Plants I'd Grow Again

Gardeners don't move often. They like to stay put, rooting themselves into the soil they've amended year after year and twining heartstrings around beloved plants which, somehow, always make life more engaging and fulfilling.

Though I count myself among this group, my husband and I recently sold our suburban home in hopes of customizing, and perhaps simplifying, our lifestyle. We loved every minute of our child-centered years, but are ready to spin a new web.

Like most change, this time has been bittersweet. We were sad to leave good neighbors and to close a happy chapter of our lives. Letting go of the garden has been difficult, too. But I'm a forward-thinking optimist (aren't all gardeners?) and know, in time, we'll make another comfortable home and beautiful landscape.

When I share the news that we've moved, I'm always asked, "What plants did you take with you?" Truth is, I reclaimed very little. Though I collected a few seeds and a handful of divisions from pass-along plants with sentimental value, I loved the whole too much to "split the baby."

The question is a good one, though, and I've pondered it time and again as we've searched for a new place. If conditions are similar, which plants will I grow again?

Topping the list are those that share their charms in winter. I'm not exactly sure why. Perhaps it's because I've known most warm-season ornamentals since childhood, while those that flower in cold months were chanced upon more recently, one by one. Or maybe it's because as I've grown older, I've become enamored with mild winters and begun to relish the opportunity to be outside in every season.
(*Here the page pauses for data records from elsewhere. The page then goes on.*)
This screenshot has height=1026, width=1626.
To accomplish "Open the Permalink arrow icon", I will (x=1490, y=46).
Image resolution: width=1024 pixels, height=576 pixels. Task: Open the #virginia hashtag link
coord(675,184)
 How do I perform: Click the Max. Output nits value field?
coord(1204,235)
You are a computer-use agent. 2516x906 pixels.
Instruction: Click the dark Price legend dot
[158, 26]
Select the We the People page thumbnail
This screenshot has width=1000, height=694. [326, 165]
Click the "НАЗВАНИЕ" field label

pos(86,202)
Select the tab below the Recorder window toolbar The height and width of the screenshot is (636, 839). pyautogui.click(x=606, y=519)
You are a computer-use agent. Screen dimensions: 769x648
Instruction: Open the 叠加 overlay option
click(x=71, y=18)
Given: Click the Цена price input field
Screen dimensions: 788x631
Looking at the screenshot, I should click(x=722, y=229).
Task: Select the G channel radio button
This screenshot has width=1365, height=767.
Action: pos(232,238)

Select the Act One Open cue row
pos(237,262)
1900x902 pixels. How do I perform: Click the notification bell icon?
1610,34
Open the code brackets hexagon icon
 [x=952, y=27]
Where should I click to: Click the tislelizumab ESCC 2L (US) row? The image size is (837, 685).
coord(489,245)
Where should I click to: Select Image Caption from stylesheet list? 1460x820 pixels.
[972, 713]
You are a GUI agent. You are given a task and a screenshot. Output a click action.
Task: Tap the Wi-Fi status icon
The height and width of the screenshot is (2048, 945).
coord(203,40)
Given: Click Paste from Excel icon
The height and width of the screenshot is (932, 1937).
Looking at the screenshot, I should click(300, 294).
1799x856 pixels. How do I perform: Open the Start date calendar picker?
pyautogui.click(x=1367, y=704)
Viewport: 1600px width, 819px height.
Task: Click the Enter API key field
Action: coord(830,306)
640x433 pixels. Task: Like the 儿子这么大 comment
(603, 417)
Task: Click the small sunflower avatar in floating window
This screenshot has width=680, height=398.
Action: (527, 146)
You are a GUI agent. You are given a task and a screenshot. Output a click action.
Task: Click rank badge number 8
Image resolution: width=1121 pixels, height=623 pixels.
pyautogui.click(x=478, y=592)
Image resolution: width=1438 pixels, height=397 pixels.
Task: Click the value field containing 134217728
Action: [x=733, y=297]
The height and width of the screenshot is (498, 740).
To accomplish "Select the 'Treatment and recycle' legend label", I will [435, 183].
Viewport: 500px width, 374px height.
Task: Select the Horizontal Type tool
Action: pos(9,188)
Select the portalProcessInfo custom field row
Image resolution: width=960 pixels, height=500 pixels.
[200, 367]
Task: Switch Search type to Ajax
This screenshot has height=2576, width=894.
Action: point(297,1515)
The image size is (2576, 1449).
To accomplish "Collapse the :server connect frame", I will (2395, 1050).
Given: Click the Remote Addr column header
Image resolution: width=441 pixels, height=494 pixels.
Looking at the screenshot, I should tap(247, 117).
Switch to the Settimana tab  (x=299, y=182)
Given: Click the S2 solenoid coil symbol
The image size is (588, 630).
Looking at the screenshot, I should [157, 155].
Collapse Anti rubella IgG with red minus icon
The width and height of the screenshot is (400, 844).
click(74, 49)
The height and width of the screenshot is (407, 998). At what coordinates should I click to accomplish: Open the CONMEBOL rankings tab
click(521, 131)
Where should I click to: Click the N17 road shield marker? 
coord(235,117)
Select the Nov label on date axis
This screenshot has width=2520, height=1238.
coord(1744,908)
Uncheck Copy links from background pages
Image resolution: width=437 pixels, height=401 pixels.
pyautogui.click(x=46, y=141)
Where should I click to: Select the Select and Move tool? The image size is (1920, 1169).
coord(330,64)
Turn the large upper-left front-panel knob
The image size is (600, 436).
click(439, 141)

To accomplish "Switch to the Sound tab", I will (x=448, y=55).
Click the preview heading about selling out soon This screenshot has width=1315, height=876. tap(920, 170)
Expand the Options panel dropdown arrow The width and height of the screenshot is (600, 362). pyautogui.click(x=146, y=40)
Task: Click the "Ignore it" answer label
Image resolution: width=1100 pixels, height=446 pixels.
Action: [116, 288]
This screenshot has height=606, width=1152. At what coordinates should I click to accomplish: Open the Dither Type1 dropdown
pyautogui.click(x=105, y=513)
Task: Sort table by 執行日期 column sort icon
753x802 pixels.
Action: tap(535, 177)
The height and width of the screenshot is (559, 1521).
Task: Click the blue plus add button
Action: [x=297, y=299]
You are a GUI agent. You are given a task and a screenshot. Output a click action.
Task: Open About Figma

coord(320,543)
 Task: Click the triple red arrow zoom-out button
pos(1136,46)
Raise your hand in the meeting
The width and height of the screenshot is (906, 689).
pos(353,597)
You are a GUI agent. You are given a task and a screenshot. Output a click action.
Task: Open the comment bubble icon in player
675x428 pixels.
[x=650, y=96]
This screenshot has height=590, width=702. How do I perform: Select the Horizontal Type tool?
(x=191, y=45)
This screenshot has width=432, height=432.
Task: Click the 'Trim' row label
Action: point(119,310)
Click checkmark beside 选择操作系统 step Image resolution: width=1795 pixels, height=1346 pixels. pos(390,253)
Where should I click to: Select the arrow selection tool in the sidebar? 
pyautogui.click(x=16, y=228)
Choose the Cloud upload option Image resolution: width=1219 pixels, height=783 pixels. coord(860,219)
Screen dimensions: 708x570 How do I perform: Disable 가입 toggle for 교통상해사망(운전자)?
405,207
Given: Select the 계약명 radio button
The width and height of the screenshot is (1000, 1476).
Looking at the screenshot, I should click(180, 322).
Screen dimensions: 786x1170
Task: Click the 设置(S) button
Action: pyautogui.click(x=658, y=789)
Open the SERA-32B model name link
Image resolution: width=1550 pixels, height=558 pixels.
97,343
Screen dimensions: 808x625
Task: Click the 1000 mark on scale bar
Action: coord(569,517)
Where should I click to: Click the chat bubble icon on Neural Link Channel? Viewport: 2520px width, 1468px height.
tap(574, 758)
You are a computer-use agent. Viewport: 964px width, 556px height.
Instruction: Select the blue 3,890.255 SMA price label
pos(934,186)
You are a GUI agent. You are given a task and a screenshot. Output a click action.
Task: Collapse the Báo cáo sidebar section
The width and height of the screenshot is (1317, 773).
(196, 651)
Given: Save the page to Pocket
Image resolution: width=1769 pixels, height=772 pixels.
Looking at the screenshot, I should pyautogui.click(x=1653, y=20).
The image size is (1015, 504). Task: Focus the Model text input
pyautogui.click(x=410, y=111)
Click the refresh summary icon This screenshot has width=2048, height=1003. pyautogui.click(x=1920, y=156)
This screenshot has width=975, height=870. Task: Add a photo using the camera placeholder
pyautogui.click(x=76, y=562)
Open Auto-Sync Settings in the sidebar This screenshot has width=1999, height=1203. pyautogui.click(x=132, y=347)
Whatever the explanation may be, I can't imagine a garden without my favorite ornamental tree, the Japanese flowering apricot (Prunus mume). The cultivar I've grown, 'Peggy Clark,' greets January with thousands of rose-pink double flowers, each accented with a ring of dramatic, extra-long stamens. Best of all, however, is the spicy-sweet fragrance that cloaks the garden at a time when dank earth and decaying leaves usually hold sway.

Although named for the country where it was first found in cultivation by Europeans, the tree is native to China. There the plant is known as mei, or plum, and joins the gnarled pine and the pliable bamboo as one of the three friends of winter.

Unlike the many cultivars that sport semi-double or double blooms, the flower of the true species has five petals. In China, they represent the five blessings: wealth, health, love of virtue, old age, and natural death.

The treasured apricot of my future garden will be joined by other delectable winter-blooming plants, such as paper bush (Edgeworthia chrysantha), a fragrant shrub with clusters of pale yellow flowers, and winter iris (I. unguicularis), a perennial with unreasonably cheerful blooms that snuggle close to the earth on short perianth tubes that serve as stems. And though I'm sure friends will share a bounty of Lenten roses (Helleborus orientalis), I'll also plant 'Ivory Prince,' a hellebore hybrid with handsome blue-green foliage and pink buds that open into upright, ivory flowers.

Then, to welcome spring, I'll add Virginia sweetspire (Itea virginica), serviceberry (Amelanchier x grandiflora), and Solomon's seal (Polygonatum commutatum); for summer there will be lemon lilies (Hemerocallis flava), purple coneflowers (Echinacea purpurea), and 'Brown Turkey' fig; and for autumn, pineapple sage (Salvia elegans), zebra grass (Miscanthus sinensis 'Zebrinus'), and dahlias in every color of the rainbow.

I'll also grow variegated holly osmanthus (O. heterophyllus 'Variegatus'), my favorite evergreen for holiday arrangements, as well as Harry Lauder's walking stick (Corylus avellana 'Contorta') and pussy willow (Salix discolor), for cut stems.

Somewhere in the mix, I'll add a dwarf magnolia, perhaps 'Little Gem,' or 'Teddy Bear,' for the gift of its fresh, lemony fragrance. I'll have to wrangle a small space for culinary herbs too, especially rosemary, thyme and basil.

The list is long, I know. It's plans like these, however, that keep melancholy at bay. Regardless of what I've left behind, I have confidence the best is yet to come. True, I'll begin again with only a few seeds and sentimental treasures from my last carefully-tended plot. But, sweet memories and the lessons learned there will always be mine to keep.